**TO DO**
Reproduce every line of the listing below without changing anything.

**ENTRIES SUPPLIED**
········
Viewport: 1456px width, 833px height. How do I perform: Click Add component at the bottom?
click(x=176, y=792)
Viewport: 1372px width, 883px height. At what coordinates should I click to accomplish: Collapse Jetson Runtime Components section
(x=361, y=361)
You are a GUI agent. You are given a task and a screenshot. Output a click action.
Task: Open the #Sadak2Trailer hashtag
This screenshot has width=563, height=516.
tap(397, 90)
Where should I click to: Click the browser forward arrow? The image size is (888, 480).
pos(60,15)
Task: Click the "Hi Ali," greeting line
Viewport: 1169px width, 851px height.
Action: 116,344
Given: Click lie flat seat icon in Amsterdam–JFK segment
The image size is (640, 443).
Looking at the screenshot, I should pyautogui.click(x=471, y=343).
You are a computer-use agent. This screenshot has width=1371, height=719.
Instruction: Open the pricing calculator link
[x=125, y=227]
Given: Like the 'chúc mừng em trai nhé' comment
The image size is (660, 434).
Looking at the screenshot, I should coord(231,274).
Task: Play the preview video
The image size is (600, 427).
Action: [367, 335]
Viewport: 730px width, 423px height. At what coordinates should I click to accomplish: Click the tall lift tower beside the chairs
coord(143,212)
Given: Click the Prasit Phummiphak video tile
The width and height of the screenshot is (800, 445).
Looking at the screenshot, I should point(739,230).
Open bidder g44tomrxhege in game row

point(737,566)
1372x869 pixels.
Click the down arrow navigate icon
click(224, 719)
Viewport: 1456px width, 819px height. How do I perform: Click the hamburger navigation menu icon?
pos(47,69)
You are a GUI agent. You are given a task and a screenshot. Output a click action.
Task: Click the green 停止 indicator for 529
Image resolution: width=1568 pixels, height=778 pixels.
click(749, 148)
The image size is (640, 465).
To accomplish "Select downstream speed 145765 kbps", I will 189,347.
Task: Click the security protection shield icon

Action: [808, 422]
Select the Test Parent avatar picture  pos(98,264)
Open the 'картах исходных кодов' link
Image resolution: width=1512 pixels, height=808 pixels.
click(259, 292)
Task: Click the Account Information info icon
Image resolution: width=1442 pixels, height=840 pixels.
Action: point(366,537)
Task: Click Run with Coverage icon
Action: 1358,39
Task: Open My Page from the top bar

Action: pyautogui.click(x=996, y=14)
········
**PROBLEM SOLUTION**
Viewport: 1456px width, 833px height. How do I perform: Click Add component at the bottom?
click(x=176, y=792)
Viewport: 1372px width, 883px height. At what coordinates should I click to accomplish: Collapse Jetson Runtime Components section
(x=361, y=361)
You are a GUI agent. You are given a task and a screenshot. Output a click action.
Task: Open the #Sadak2Trailer hashtag
This screenshot has width=563, height=516.
tap(397, 90)
Where should I click to: Click the browser forward arrow? The image size is (888, 480).
pos(60,15)
Task: Click the "Hi Ali," greeting line
Viewport: 1169px width, 851px height.
Action: 116,344
Given: Click lie flat seat icon in Amsterdam–JFK segment
The image size is (640, 443).
Looking at the screenshot, I should pyautogui.click(x=471, y=343).
You are a computer-use agent. This screenshot has width=1371, height=719.
Instruction: Open the pricing calculator link
[x=125, y=227]
Given: Like the 'chúc mừng em trai nhé' comment
The image size is (660, 434).
Looking at the screenshot, I should coord(231,274).
Task: Play the preview video
The image size is (600, 427).
Action: [367, 335]
Viewport: 730px width, 423px height. At what coordinates should I click to accomplish: Click the tall lift tower beside the chairs
coord(143,212)
Given: Click the Prasit Phummiphak video tile
The width and height of the screenshot is (800, 445).
Looking at the screenshot, I should point(739,230).
Open bidder g44tomrxhege in game row

point(737,566)
1372x869 pixels.
Click the down arrow navigate icon
click(224, 719)
Viewport: 1456px width, 819px height. How do I perform: Click the hamburger navigation menu icon?
pos(47,69)
You are a GUI agent. You are given a task and a screenshot. Output a click action.
Task: Click the green 停止 indicator for 529
Image resolution: width=1568 pixels, height=778 pixels.
click(749, 148)
The image size is (640, 465).
To accomplish "Select downstream speed 145765 kbps", I will 189,347.
Task: Click the security protection shield icon

Action: [808, 422]
Select the Test Parent avatar picture  pos(98,264)
Open the 'картах исходных кодов' link
Image resolution: width=1512 pixels, height=808 pixels.
click(259, 292)
Task: Click the Account Information info icon
Image resolution: width=1442 pixels, height=840 pixels.
Action: point(366,537)
Task: Click Run with Coverage icon
Action: 1358,39
Task: Open My Page from the top bar

Action: pyautogui.click(x=996, y=14)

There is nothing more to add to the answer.